ReplyDeleteI had a bad smudgy undy moment myself this morning. I will elaborate:
My ‘bad mummy’ meltdown moment this morning. I will first give you a little bit of background. While we were down the coast camping, uncle Pauly (as the kids call him) brought a new Sony DVD Walkman, and a couple of movies, one of which was Alien v Predator. James (the 12 yo son of the one of the families) was watching it in his tent, Whelan was fascinated by the machine and the video that was (1) scary and (2) he wasn’t allowed to watch. So he sat on Pauly’s lap, asking him questions about it. W: What does ‘v’ mean? P: It means they have a fight. W: What does the Alien look like? P: It has big teeth that poke out, and its huge. W: What does the predator look like? P: It’s invisible and has ropey hair. That sort of thing. He of course visualised it in his head so wonderfully that he gave himself a couple of terrific nightmares, and woke up crying!
This morning, I am doing my usual rush around get to work. Tired and razzed from the day before (mainly the 7 boys for morning tea - Whelan's new 'friends' from the surrounding houses - and umpiring the various disputes, a good % of these actually caused/started by W himself, and the bad Woolies episode with two kids on board and a long wait in a queue due to useless and stupid checkout chick), and also because the Plumber dropped in on a friend for some absent without leave time last night, didn’t get home till 8.30pm, leaving me tired and cross.
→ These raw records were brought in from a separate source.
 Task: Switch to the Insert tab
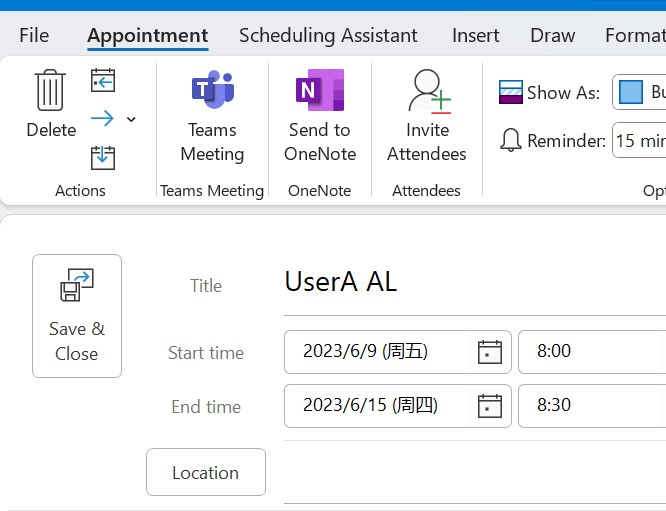click(x=475, y=35)
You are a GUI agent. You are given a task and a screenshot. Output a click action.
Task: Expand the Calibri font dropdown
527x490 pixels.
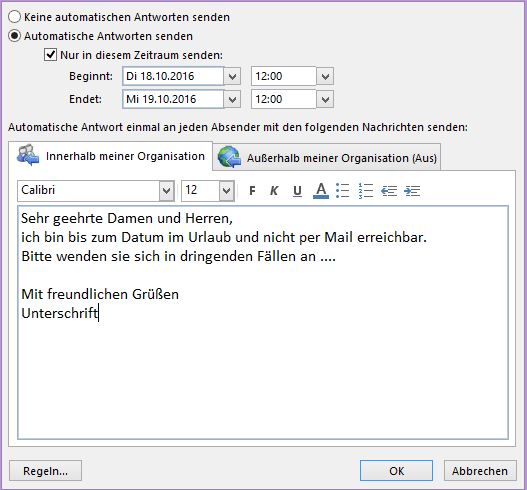click(166, 191)
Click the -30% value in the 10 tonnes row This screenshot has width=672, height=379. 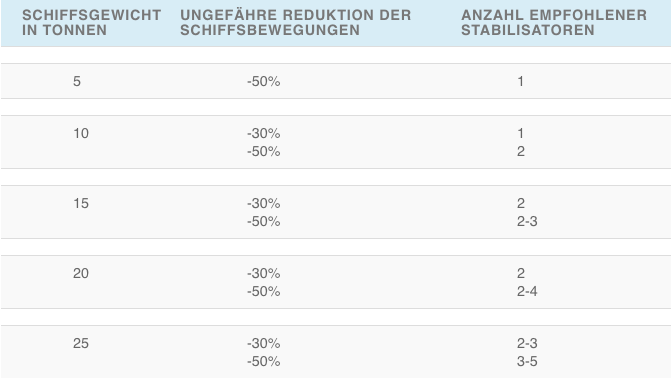[x=264, y=133]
He admitted it wasn’t fair, he shouldn’t have stayed so long, and had a sympathetic chuckle about the boys at morning tea and the Woolies episode. He then left for work early, leaving me to do the kids, on my own.
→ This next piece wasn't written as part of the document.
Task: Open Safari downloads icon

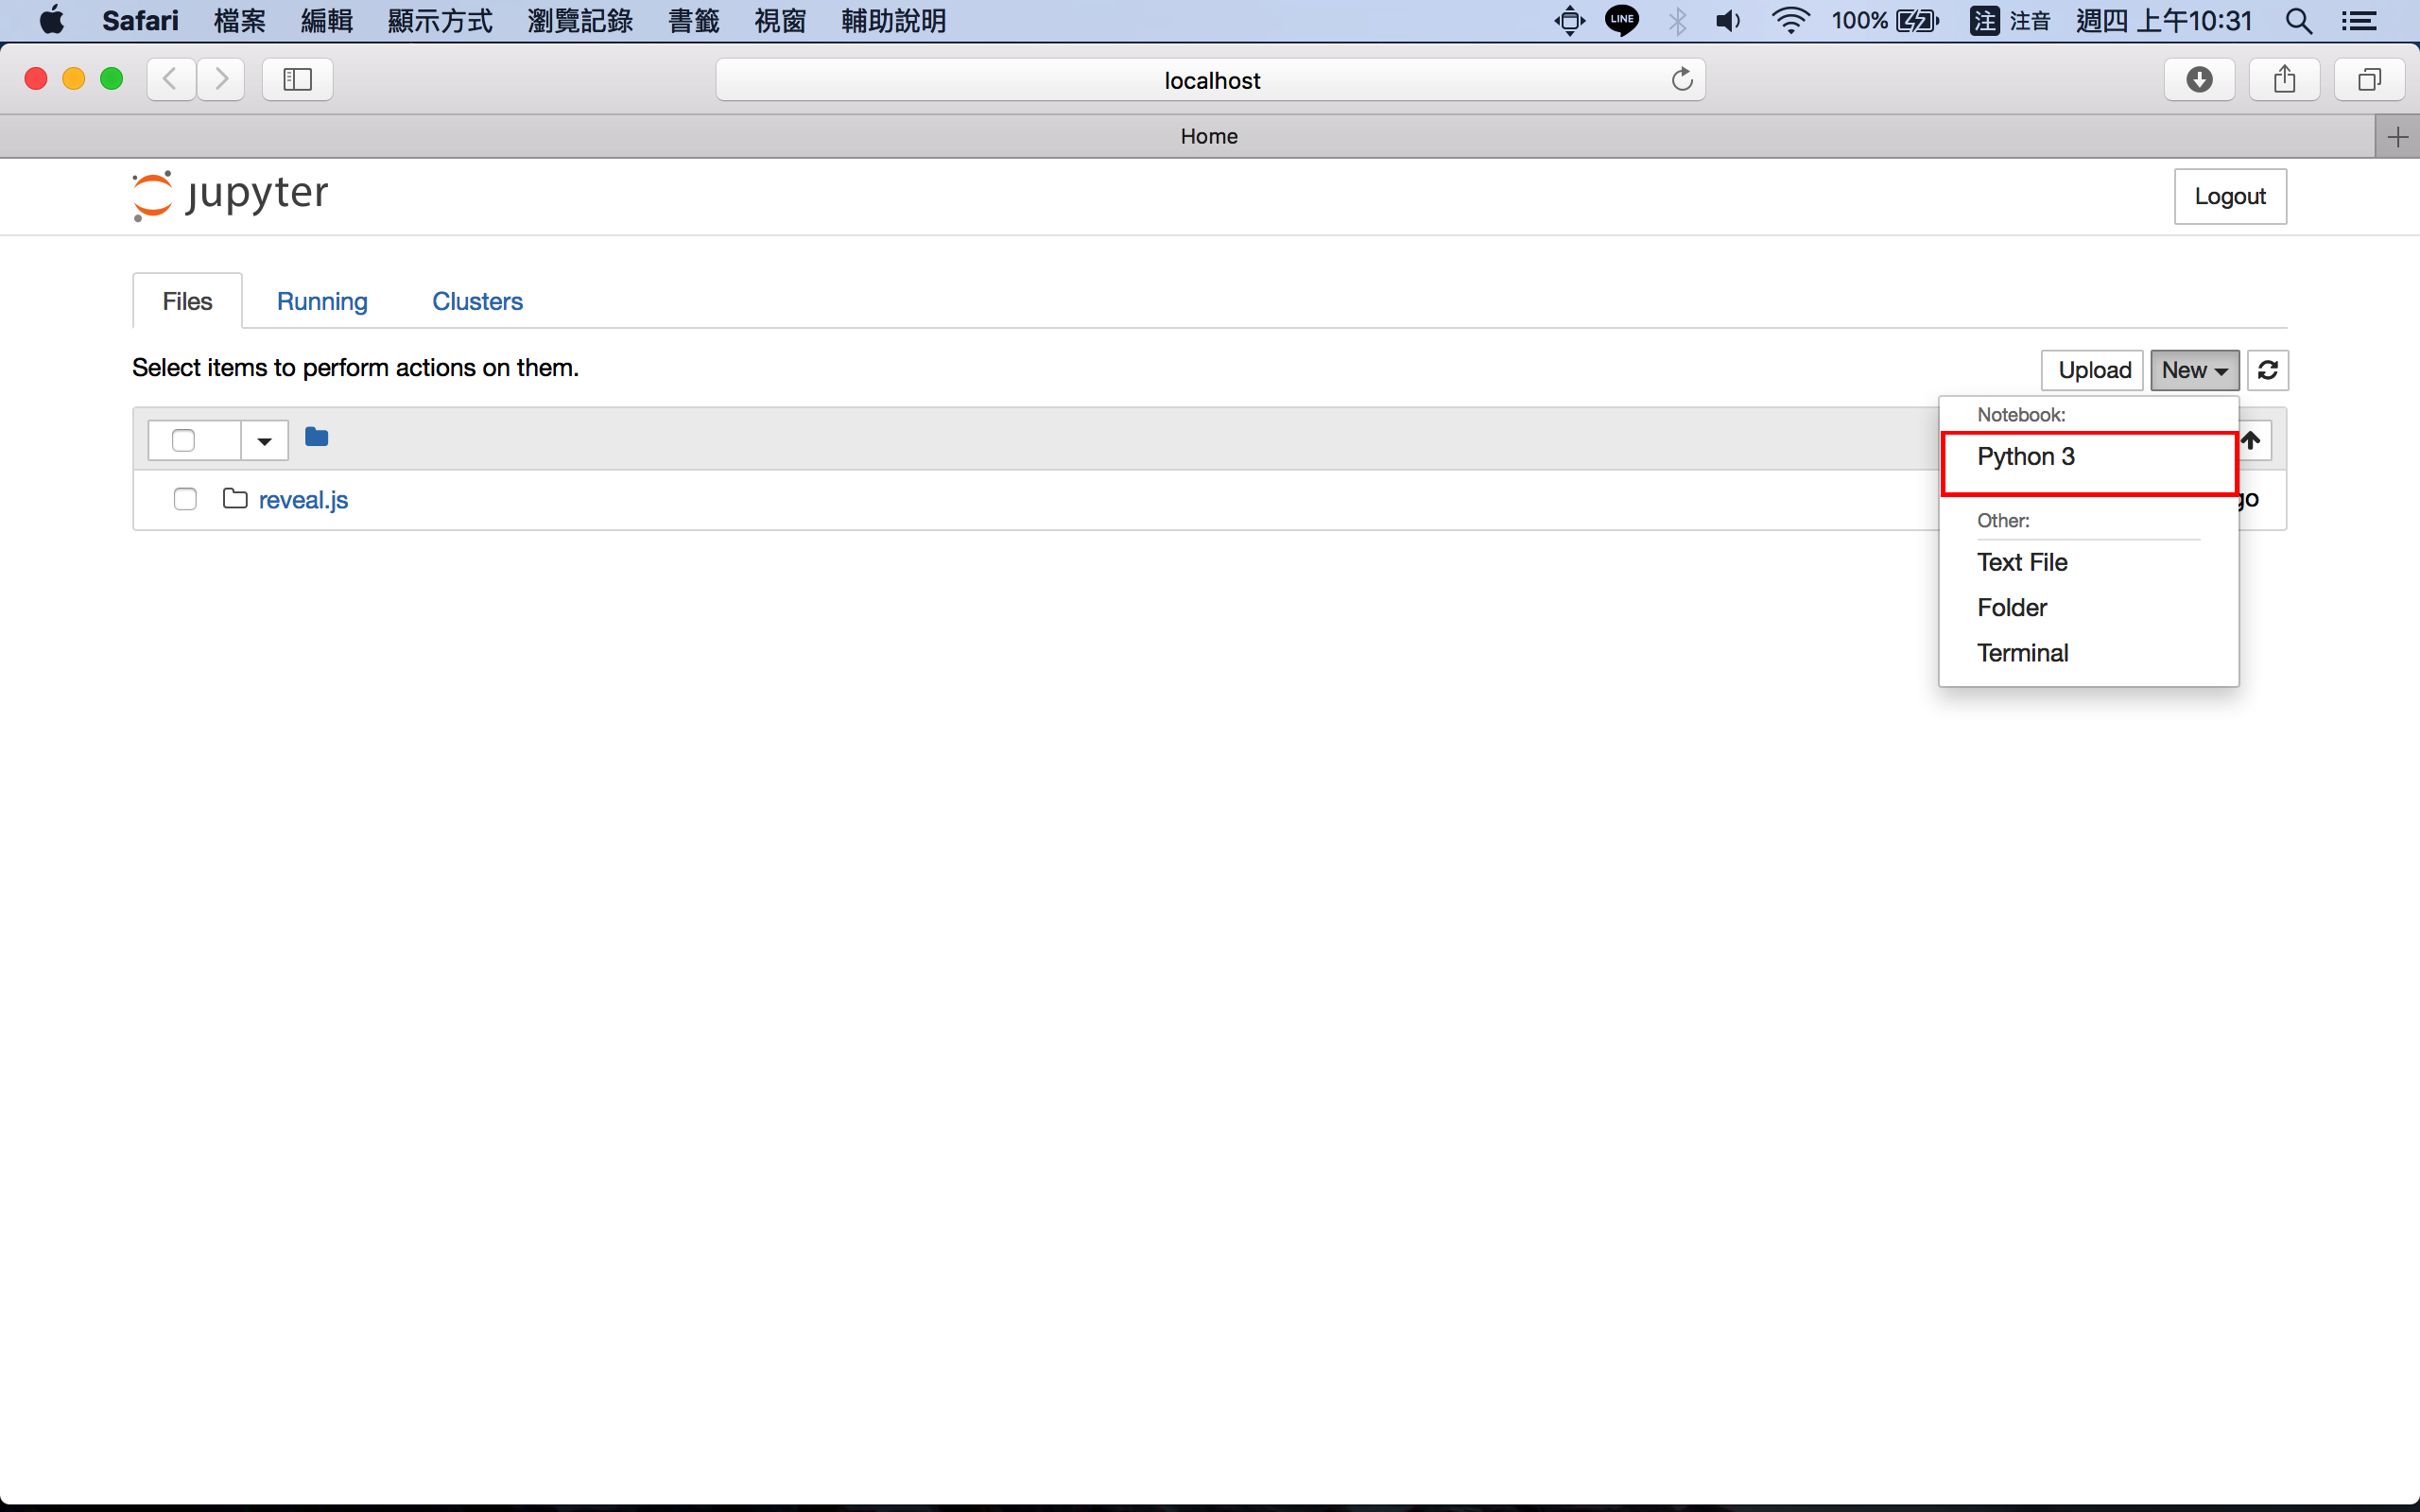Action: point(2199,80)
W’s sugars were low when he got up (the morning before he was 1.8!), at only 2.7. I should have given him a juice straight away to address the low sugars and get his brain functioning, but gave him one with breaky instead, hoping that his low sugars would mean he’d be ravenous as he often is. No. Spent the next 30 minutes trying to get him to eat his cereal (which HE chose, not me!), with intermittent bullying and encouraging techniques, finally he got rude, so got sent to his thinking spot for 5 minutes. Made him come back, and just so I won the argument, made him eat 5 more mouthfuls, which entailed some bullying, and a bit of shouting on my part (getting v. frustrated by this point, as it’s now AFTER 8am!), and lots of crying on his part. He finally did that, so then made him a crumpet, which he ate happily. Then more angst trying to get him to lie down for his insulin injection, only to discover in his night nappy a small amount of poo!
At this point in time, my razzed nerves snapped, and I lost it completely and ended up screaming at him, scaring the crap out of him , marched him down to the bathroom, having to literally drag him to his feet, then when wiping his bottom he shouts out that he hates me, causing me to give him a reflex slap on his bare bottom, making my hand sting and giving him a hand print. He’s crying and saying I was frightening him and that I had to say sorry to him. At which time I took a big breath (after finishing wiping his disgusting bottom), and gave him a hug and said sorry. Still had the injection to do, and when he was lying down to do it, he’s sobbing, and saying ‘you frightened me mummy, don’t ever do that again, you were scarier than Alien v. Predator’. The hand mark gradually went down and he cheered up and was ok in the end, but I felt thoroughly rattled, and by this stage I was well and truly late for work, despite my best efforts/intentions, and a 6.15am rise!
Scarier than Alien v. Predator! Bad mummy.......
ps - cake looked great, liked the green smarties actually!
ReplyDeletepps - at least I could throw the smudgy item away this time, tis an ongoing issue, that drives me nuts, where he just won't stop what he's doing and go to the bloody toilet. We have good days then all of a sudden a run of bad days. Sigh......
I really like the look of this cake. I don't know what penuche icing is, but it seems to go perfectly with smarties.